State of athletics at BPS draws City Council scrutiny

Avery Esdaile, senior director of athletics of Boston Public Schools, testifies in front of the City Council’s education committee.
Screenshot via City Council TV

Under questioning from city councillors, Boston Public Schools officials who oversee athletics programs say they’ve seen improvement in areas they superintend but acknowledge there is more to do.

Councillors Erin Murphy, Ruthzee Louijeune, and Liz Breadon, noting that Massachusetts overall spends an average of $161 per pupil on athletic programs while Boston spends $76 per pupil, co-sponsored a hearing order to consider effects stemming from the fact that out of the school system’s $1.3 billion budget, BPS spent $3.9 million, or less than a third of one percent of the overall number, on athletics in 2020,

Murphy, a former teacher, said her former colleagues, as well as coaches and volunteer parents, often feel abandoned and ignored, and too many middle school and high school children don’t have access to athletic programs. “Our young kids are at risk,” she said. “Especially coming out of Covid, we need to have these types of opportunities for our kids.”

Noting that her daughter plays softball and plans to try out for basketball, Julia Mejia, chair of the council’s education committee, said that “it’s important that we get this right, not just for her but for her classmates and children across Boston.”

The school’s athletics office serves 2,472 students and has offers 17 sports across the fall, winter and spring seasons, officials noted.
“We are, I would say, in a good space but as you have all pointed out there is opportunity to do more,” Avery Esdaile, the school district’s senior director of athletics, told councillors at a Nov. 17 City Hall hearing on the topic. A “consistent definition” is needed for what that looks like, he added.

Esdaile has a staff of seven, including an equipment manager, an administrative secretary, a scheduler, an assistant athletic director who deals with operations and facilities, and a program manager.

Jillian Kelton, the district’s chief of student support, testified alongside Esdaile. She acknowledged that the staffing is not adequate, and they are increasing the budget by $500,000 to hire additional staff, including some focused on ensuring the district is in compliance with various rules and regulations. Compliance duties now are spread among several people. She also noted that federal funding has also been used to purchase new equipment.

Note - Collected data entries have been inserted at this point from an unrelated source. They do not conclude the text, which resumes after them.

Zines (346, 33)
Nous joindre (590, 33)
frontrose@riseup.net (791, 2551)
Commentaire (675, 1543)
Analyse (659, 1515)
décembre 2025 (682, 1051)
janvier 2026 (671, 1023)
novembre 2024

When councillors asked about the state of school gym facilities, Samuel DePina, BPS deputy superintendent of operations, said the district has a maintenance program for all gyms, and before the start of every season they assess their condition, from fixing shot clocks to repairing and resurfacing floors.

“Are they the best gyms ever in the world compared to other cities? Probably not,” he said.

Councillor Brian Worrell, who represents Dorchester and Mattapan, asked DePina about the gym at the Mildred Avenue K-8 School, noting that he and others had been pushing for its floors to be fixed. Some floors take more time based on damage, DePina said in response.

Murphy also raised the issue of transportation, saying students have written her letters saying that sometimes they haven’t had a bus to get to a sports game, and they needed to get a ride or walk to the facility, or they were left to head home in the dark. “This is heartbreaking,” Murphy said. “This is fixable.”

Esdaile said the district is doing a better job this year and called 2021 an “anomaly. The number of trips we’ve had, the number of games, the things we struggled with last year, we didn’t feel this year,” he said. “Things were covered. Kids were able to get buses to their games and home from their games.”

Murphy said the letters she referenced were recently written. She also gets calls, she said, about transportation issues, which came up during an earlier meeting between school officials and leaders of faith-based communities, according to Kelton.

One of the biggest issues for Boston Public Schools is that they deal with 68 different school start times even as they provide busing for parochial and charter school students. “That’s incredibly difficult to navigate,” she said.

Murphy noted that parochial and charter school students have a legal right to busing. “We’re not giving them something extra.” Replied Kelton: “I’m just pointing it out as an obstacle for us.”

She added that she coached girls soccer at Tech Boston Academy in Dorchester, so she is aware of transportation problems. School officials are “working hard” to correct them, she said. “This fall has been much better than the past.”

DePina, who was in the audience during the hearing and then joined the panel, said last year’s transportation problems were due to driver shortages and the pandemic. “We’re working to have more drivers and more routes covered.”

Mejia suggested hiring someone to handle bus coordination for all athletics, and raised the possibility of the city purchasing a separate bus fleet that isn’t tied into 68 bell times. “Something for you to consider,” she said.

As the BPS panel’s testimony drew to a close, Esdaile reiterated that the athletics program is in a “better spot” than when he started nine years ago. He previously worked for Wellesley College’s athletics department.

“We want to be better; we want to be the best that we can be,” he said.